Last year, I took umbrage at another blogger's advice to avoid, at all costs, becoming a lawyer. However, in conclusion, I wrote:
A law degree is not necessarily a ticket to great wealth. It's not a free pass into the upper class. It's something that lets you do a job. If it's a job you want to do, it's a good thing. If your heart really lies someone else, it's a burden and it sucks. Make your own choice.Don't just take it from me. Take it from Kristen Wolf, who rolled up tens of thousands of dollars of law school debt, only to discover that she didn't want to be a lawyer:
A B+ student at B[oston] U, she thought she could expect a starting salary of around $85,000 if she went into private practice—which is, she says, what BU and other such law schools listed as the average for their graduates on their admission materials. But, as detailed in an earlier ABAJournal.com post, such averages can be comprised of stratospheric starting salaries paid to a lucky few stellar students at the top of their class—for first-years at top-paying firms in major cities, annual pay can now exceed $160,000—and much, much lower salaries paid to the rank-and-file of ordinary law graduates.Wolf, who is on a "one-woman mission to talk people out of law school," notes the financial realities:
It affects my life in every way.

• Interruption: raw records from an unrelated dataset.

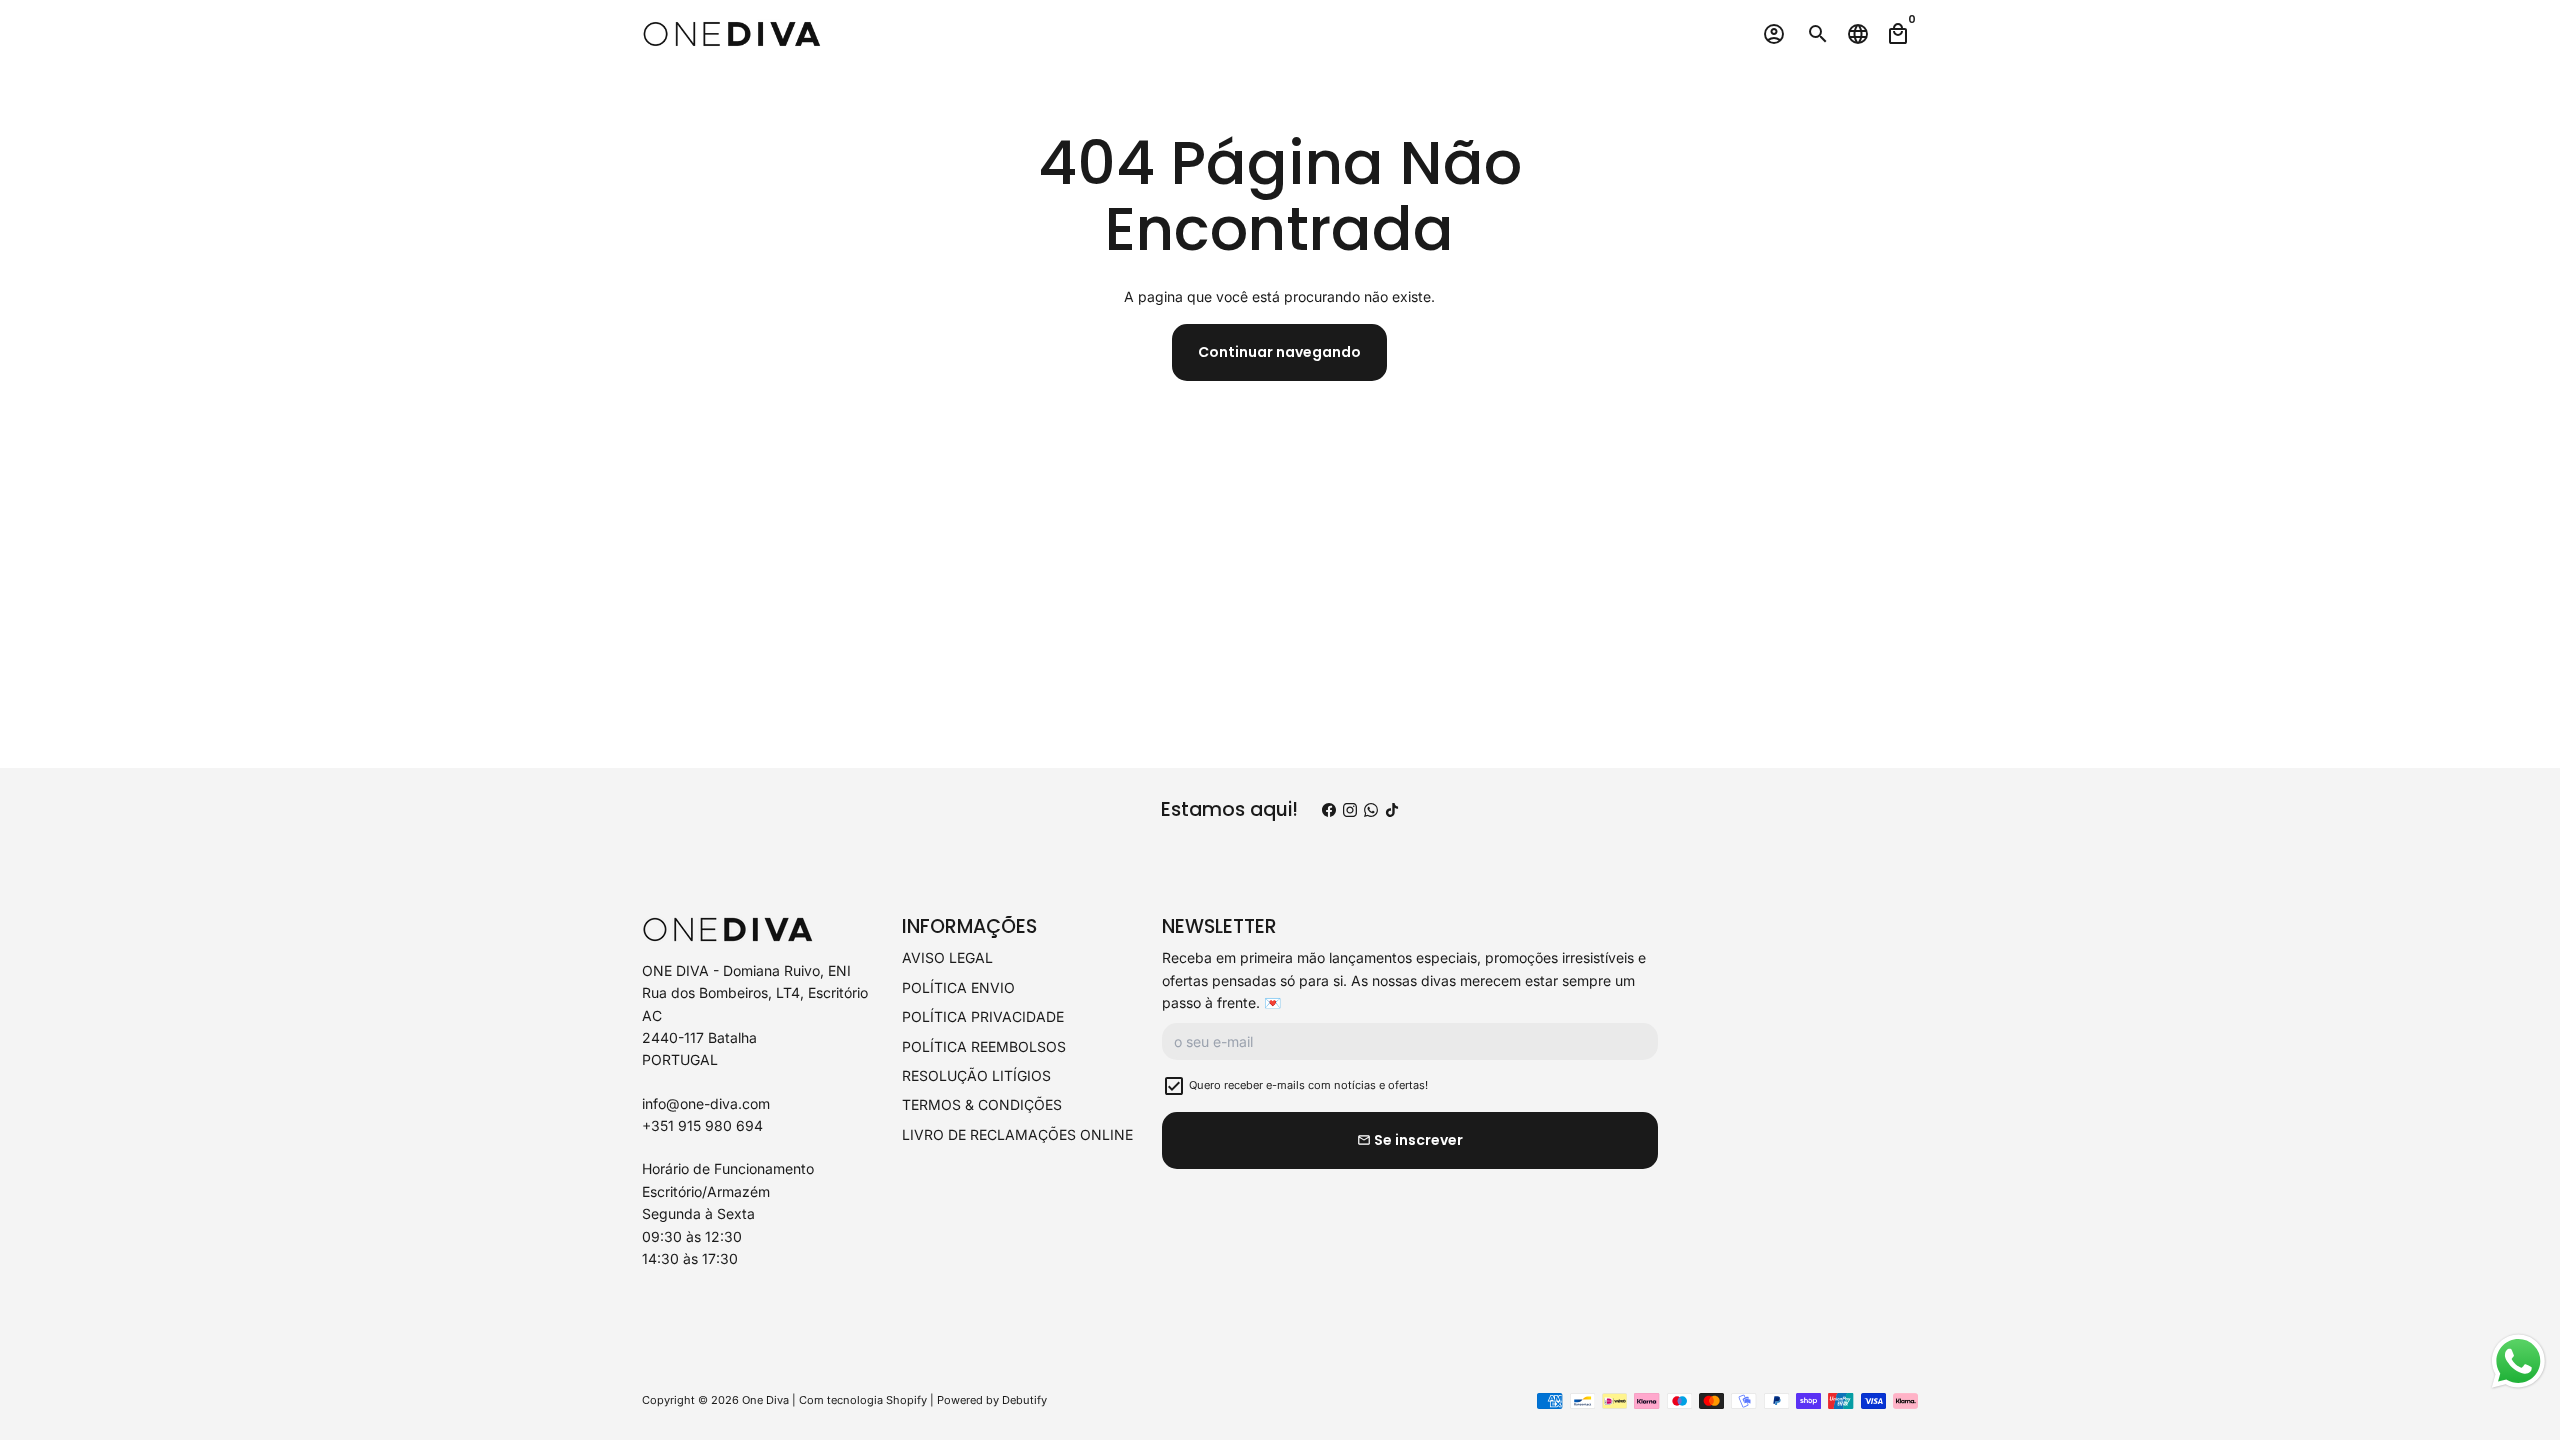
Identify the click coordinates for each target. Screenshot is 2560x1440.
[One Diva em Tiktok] (1392, 809)
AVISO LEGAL (947, 957)
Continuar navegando (1279, 352)
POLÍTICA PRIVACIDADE (983, 1016)
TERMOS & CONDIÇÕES (982, 1104)
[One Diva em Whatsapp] (1371, 809)
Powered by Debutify (992, 1400)
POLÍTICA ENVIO (958, 987)
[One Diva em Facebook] (1329, 809)
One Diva (765, 1400)
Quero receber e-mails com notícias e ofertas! (1308, 1085)
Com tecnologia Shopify (863, 1400)
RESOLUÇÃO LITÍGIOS (976, 1075)
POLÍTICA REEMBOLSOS (984, 1046)
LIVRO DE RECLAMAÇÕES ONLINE (1017, 1134)
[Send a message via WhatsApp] (2518, 1361)
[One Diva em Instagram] (1350, 809)
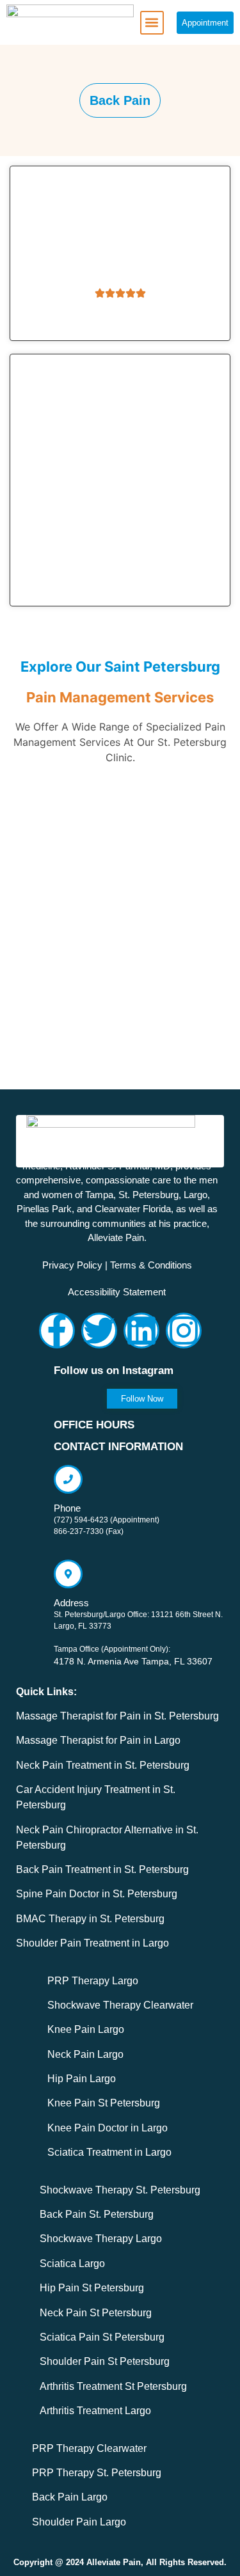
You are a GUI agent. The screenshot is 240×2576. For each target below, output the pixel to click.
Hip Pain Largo (81, 2078)
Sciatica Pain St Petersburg (102, 2337)
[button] (152, 23)
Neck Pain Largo (85, 2054)
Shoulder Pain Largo (79, 2522)
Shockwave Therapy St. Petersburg (120, 2190)
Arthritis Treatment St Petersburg (113, 2386)
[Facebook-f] (57, 1330)
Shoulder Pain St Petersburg (105, 2361)
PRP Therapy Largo (92, 1980)
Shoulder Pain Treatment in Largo (92, 1943)
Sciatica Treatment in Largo (109, 2152)
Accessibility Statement (117, 1291)
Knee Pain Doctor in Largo (107, 2127)
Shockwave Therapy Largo (101, 2238)
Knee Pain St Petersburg (103, 2103)
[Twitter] (99, 1330)
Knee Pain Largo (85, 2029)
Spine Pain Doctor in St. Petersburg (96, 1893)
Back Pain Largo (70, 2497)
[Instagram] (184, 1330)
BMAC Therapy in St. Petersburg (90, 1918)
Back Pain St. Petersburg (97, 2214)
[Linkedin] (141, 1330)
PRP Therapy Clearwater (89, 2448)
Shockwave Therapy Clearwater (120, 2005)
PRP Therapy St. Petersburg (96, 2472)
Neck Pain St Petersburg (96, 2312)
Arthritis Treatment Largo (95, 2410)
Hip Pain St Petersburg (92, 2287)
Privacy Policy (72, 1265)
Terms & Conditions (151, 1265)
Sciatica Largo (72, 2263)
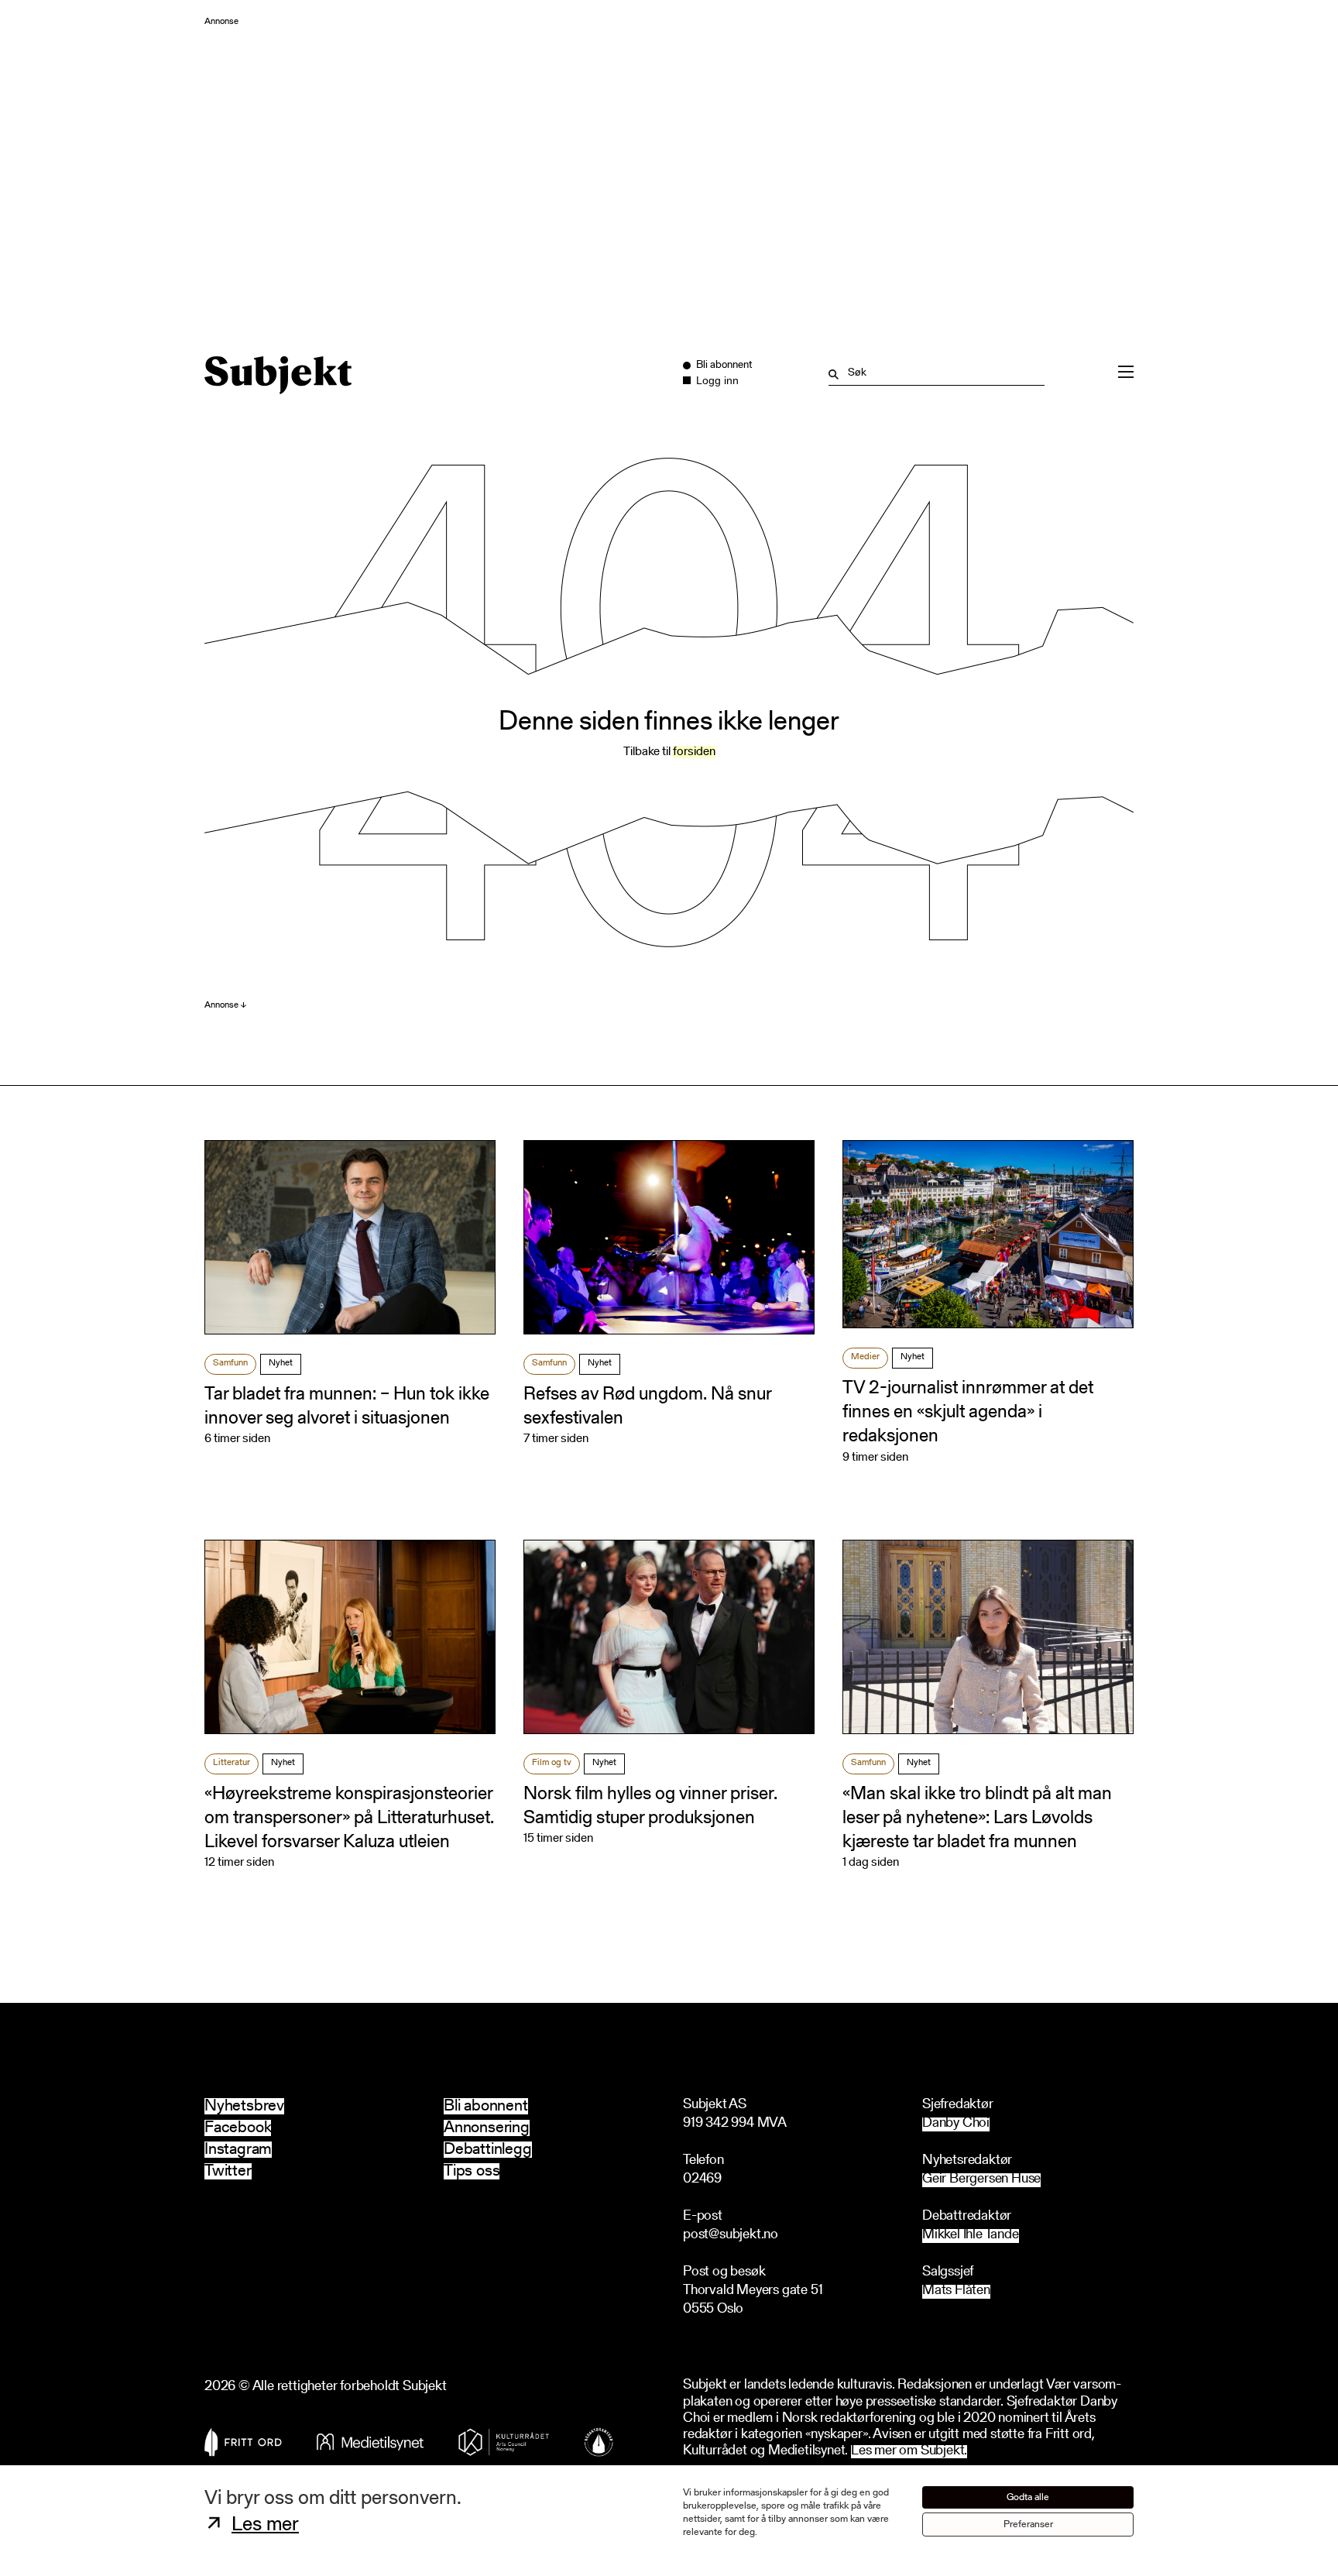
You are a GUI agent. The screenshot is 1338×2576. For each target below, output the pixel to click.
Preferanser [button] (1028, 2524)
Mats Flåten (956, 2291)
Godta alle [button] (1028, 2497)
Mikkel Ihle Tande (970, 2235)
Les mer (265, 2526)
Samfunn (230, 1363)
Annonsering (487, 2128)
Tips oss (471, 2171)
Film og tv (551, 1762)
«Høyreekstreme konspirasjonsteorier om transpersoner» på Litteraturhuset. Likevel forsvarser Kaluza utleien (349, 1818)
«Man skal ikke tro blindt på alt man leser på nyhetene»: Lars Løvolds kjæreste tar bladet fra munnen (977, 1818)
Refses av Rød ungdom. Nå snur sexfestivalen (647, 1407)
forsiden (694, 752)
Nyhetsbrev (244, 2106)
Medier (865, 1357)
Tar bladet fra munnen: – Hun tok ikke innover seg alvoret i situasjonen (346, 1407)
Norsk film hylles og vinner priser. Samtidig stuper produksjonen (650, 1806)
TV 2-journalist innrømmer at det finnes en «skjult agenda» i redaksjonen (967, 1412)
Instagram (238, 2150)
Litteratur (231, 1762)
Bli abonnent (486, 2106)
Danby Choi (956, 2124)
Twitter (228, 2171)
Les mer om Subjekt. (909, 2451)
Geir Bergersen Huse (981, 2179)
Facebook (237, 2128)
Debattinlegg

And the jobs that you think are going to be there won’t necessarily be there at all. Most people I know that are practicing attorneys don’t make the kind of money they think lawyers make. They’re making $40,000 a year, not $160,000.Fact is, most lawyers never make the kind of money that non-lawyers imagine that they do. As I read somewhere else (I really wish I knew where - honest!), most laypersons think it's like LA Law, but reality is closer to the early days of The Practice. Which is not to say that some lawyers don't become fabulously wealthy. But they're the exceptions, not the rule.
So, I'll reiterate what I said last year - if you don't actually want to practice law once you're aware of what it's really like, don't go to law school. It's money poorly spent and grief you don't need.